I think the only natural thing to do here is to take logarithm. This leads to a more general problem: comparing $\ln(a)\cdot\tau x$ and $\ln(b) \cdot \tau y$, where $a, b\in\{2, 3\}$.

Taking logarithm again leads to comparing $\ln(a)\cdot \tau x + \ln(\ln(c))$ and $\ln(b) \cdot\tau y + \ln(\ln(d))$, where $a, b, c, d \in\{2, 3\}$.

Here comes a possible optimization: $\ln(\ln(c))$ and $\ln(\ln(d))$ are quite small numbers, compared to the supposedly huge $\tau x$ and $\tau y$. Hence if we can produce an inequality of the type $\ln(a) \tau x < (1 + \epsilon) \ln(b) \tau y$, even for some very tiny $\epsilon$, then a rough estimation on the size of $\tau y$ should be enough to give our willing inequality.


To summerize, we define the following process:

Checking_Process

Input: two lists, $x$ and $y$, and a positive real number $\alpha$

Output: a boolean value, true means $\alpha \cdot \tau x < \tau y$ and false means we don't know.

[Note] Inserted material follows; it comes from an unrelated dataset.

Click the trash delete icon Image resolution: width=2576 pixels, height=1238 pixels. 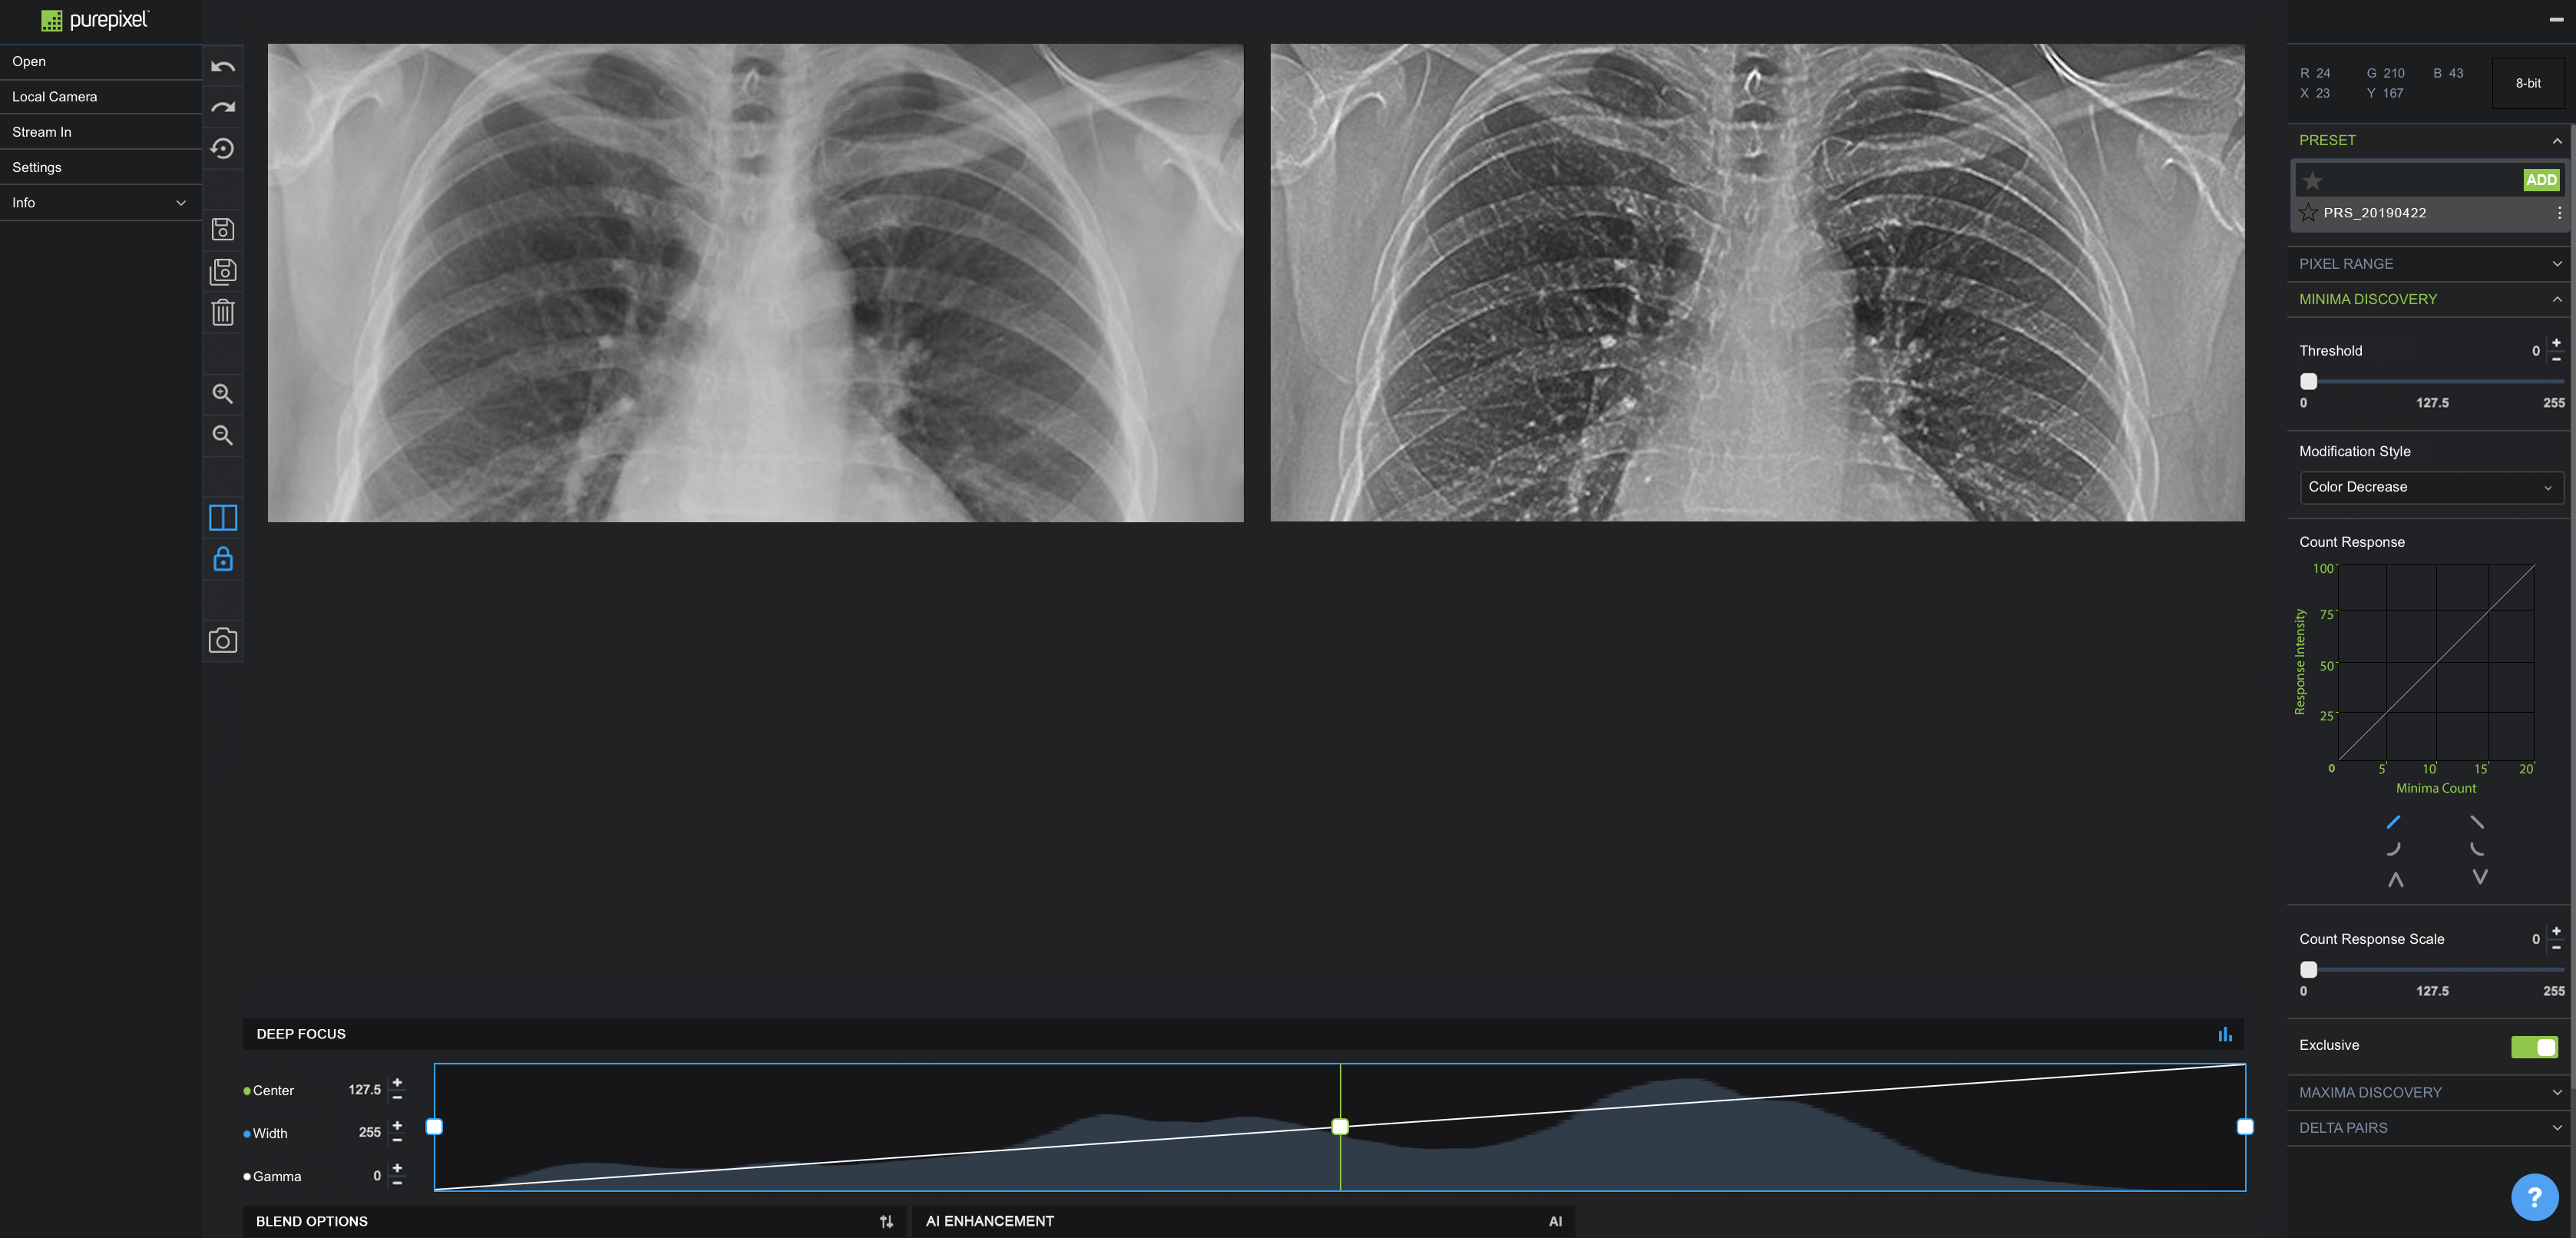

In Checking_Process, we write $x = [a, x']$ and $y = [b, y']$, and take a number $\alpha'$ that is "a tiny bit larger" than $\frac {\ln(a)}{\ln(b)}$.

We then recursively call Checking_Process on the inputs $x', y', \alpha'$. If the return is true, then we know that $\alpha' \tau x' < \tau y'$, which (with a suitable choice of $\alpha'$) implies $$\frac{\ln \alpha}{\ln(b)} + \frac {\ln(a)}{\ln(b)} \tau x' < \alpha' \tau x' < \tau y',$$ hence $\alpha \cdot \tau x < \tau y$ and we return true.

Otherwise, we return false to mean we don't know.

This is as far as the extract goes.